Diagnosis: Unmasking the Microbe - Lab Detective Work
Primarily clinical. Lab tests confirm pathogen & guide therapy.
- Corneal Scraping: Key diagnostic step.
- Indications: Central ulcers, >2 mm size, stromal melt, atypical presentation, unresponsive to initial therapy, post-keratoplasty.
⭐ Corneal scraping for microbiological evaluation should ideally be performed before initiating antibiotic therapy to maximize diagnostic yield.
- Microscopy:
- Gram stain: Bacteria, morphology.
- Giemsa stain: Cell types, Acanthamoeba cysts, fungi.
- KOH wet mount: Fungi.
- Culture & Sensitivity:
- Blood Agar (most bacteria)
- Chocolate Agar (Haemophilus, Neisseria)
- Sabouraud Dextrose Agar (SDA) (fungi)
- Thioglycolate broth (anaerobes)
Treatment Strategy: Eradicating the Invaders - Antibiotic Armada
Ophthalmic emergency! Prompt, intensive topical bactericidal antibiotics crucial.
- Dosing: Loading dose (q5-15min for 30-60min), then hourly, tapered.
- Cycloplegics: Atropine 1% / Homatropine 2%: pain relief, prevent synechiae.
- Topical Steroids: Controversial. Consider after 24-48h effective antibiotics & improvement. Avoid if fungal/poor response.
- Systemic Antibiotics: Scleral extension, perforation, endophthalmitis risk, specific organisms (N. gonorrhoeae, severe Pseudomonas).
- Surgical: Therapeutic Penetrating Keratoplasty (TPK) if non-healing, perforation, severe scarring.
⭐ For severe bacterial keratitis, fortified topical antibiotics are preferred over commercial preparations due to higher concentrations, achieving better corneal penetration and bactericidal effect.

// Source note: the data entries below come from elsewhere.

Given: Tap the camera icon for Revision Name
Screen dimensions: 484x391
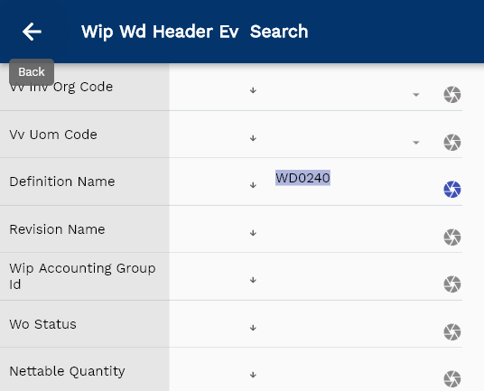Looking at the screenshot, I should [452, 237].
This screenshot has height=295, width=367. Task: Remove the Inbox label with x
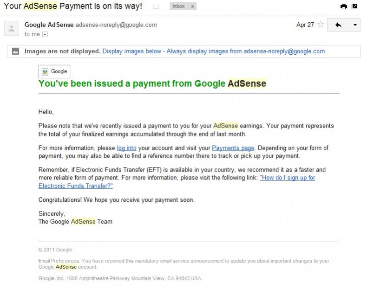(192, 6)
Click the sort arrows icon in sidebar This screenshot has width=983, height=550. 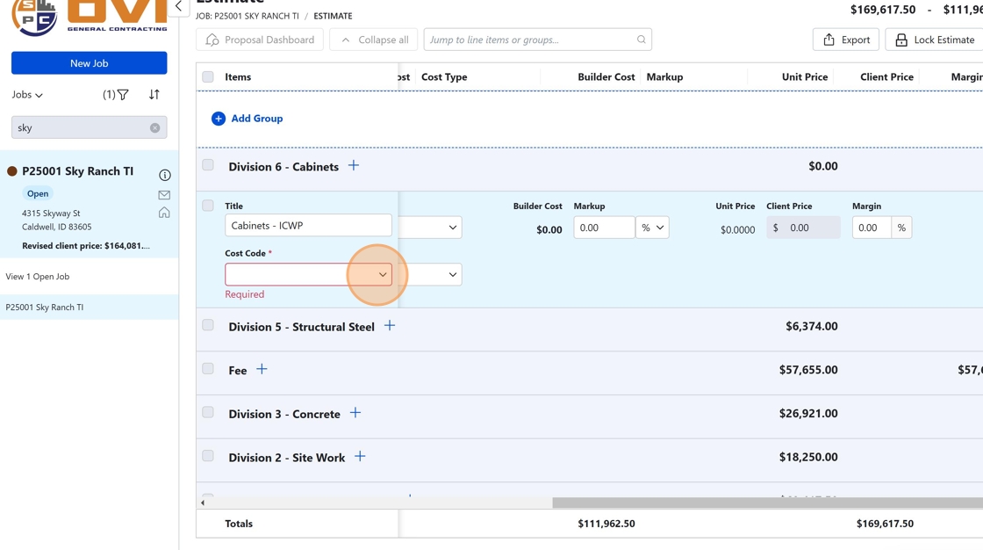(x=154, y=95)
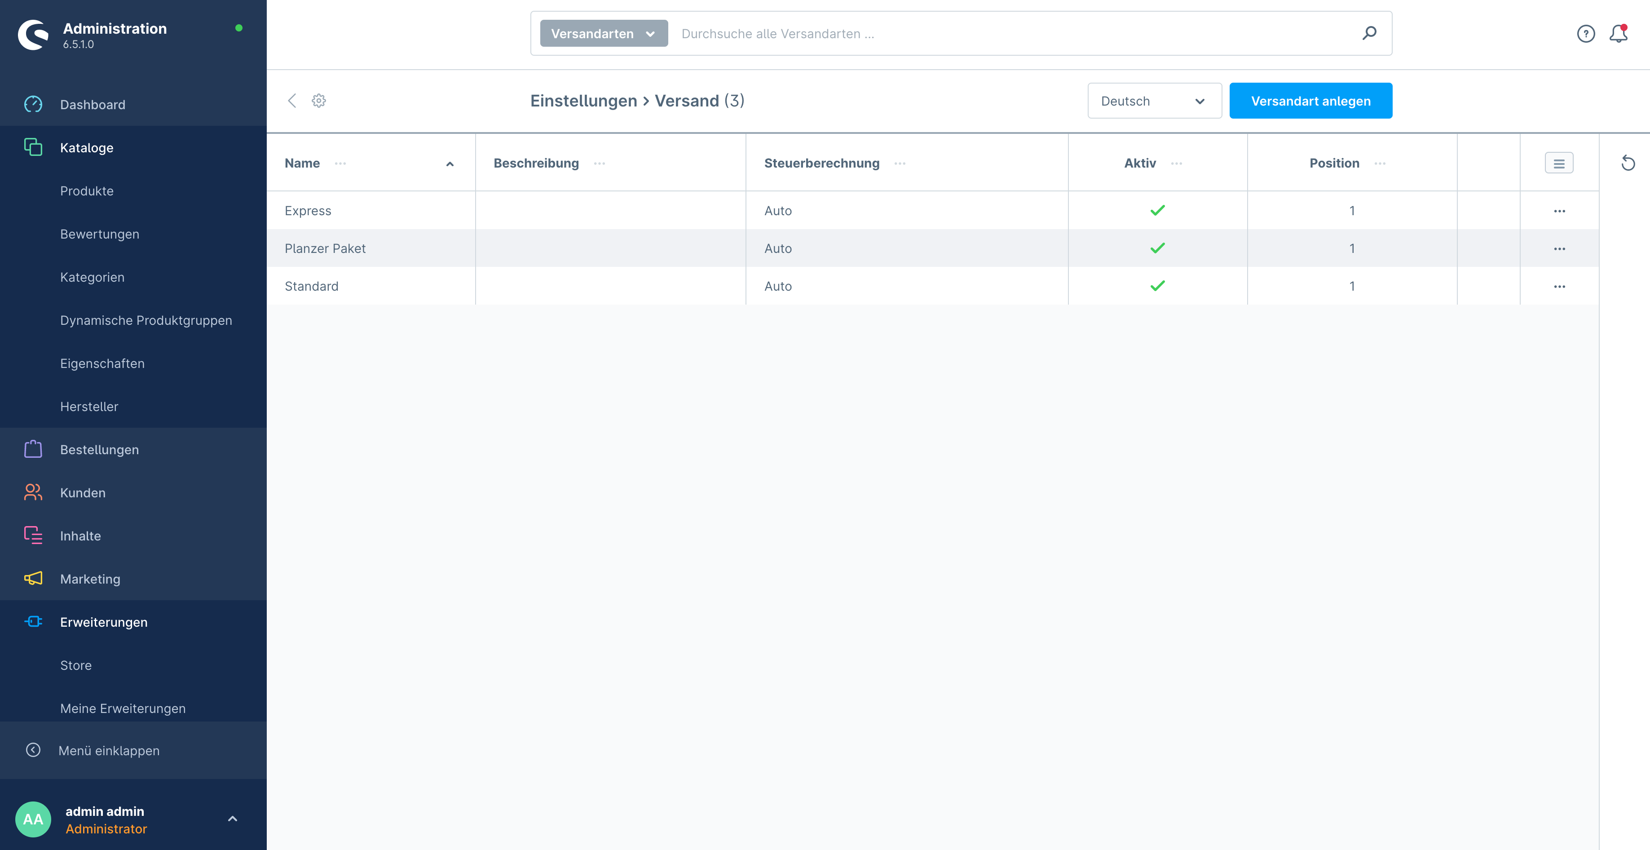Screen dimensions: 1650x850
Task: Open context menu for the Standard row
Action: click(x=1560, y=286)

High-Yield Points - ⚡ Biggest Takeaways
- Most common organisms: Pseudomonas aeruginosa (esp. contact lens wearers), Staphylococcus aureus.
- Symptoms: Severe ocular pain, photophobia, mucopurulent discharge, ↓vision.
- Signs: Corneal infiltrate (stromal abscess), epithelial defect, hypopyon.
- Primary risk factor: Improper contact lens use; corneal trauma.
- Diagnosis: Clinical; supported by corneal scraping (Gram stain, culture).
- Management: Intensive topical fortified antibiotics (e.g., vancomycin/cefazolin + tobramycin/gentamicin) or fluoroquinolones.
- Pseudomonas infection: Rapidly progressive, can lead to perforation.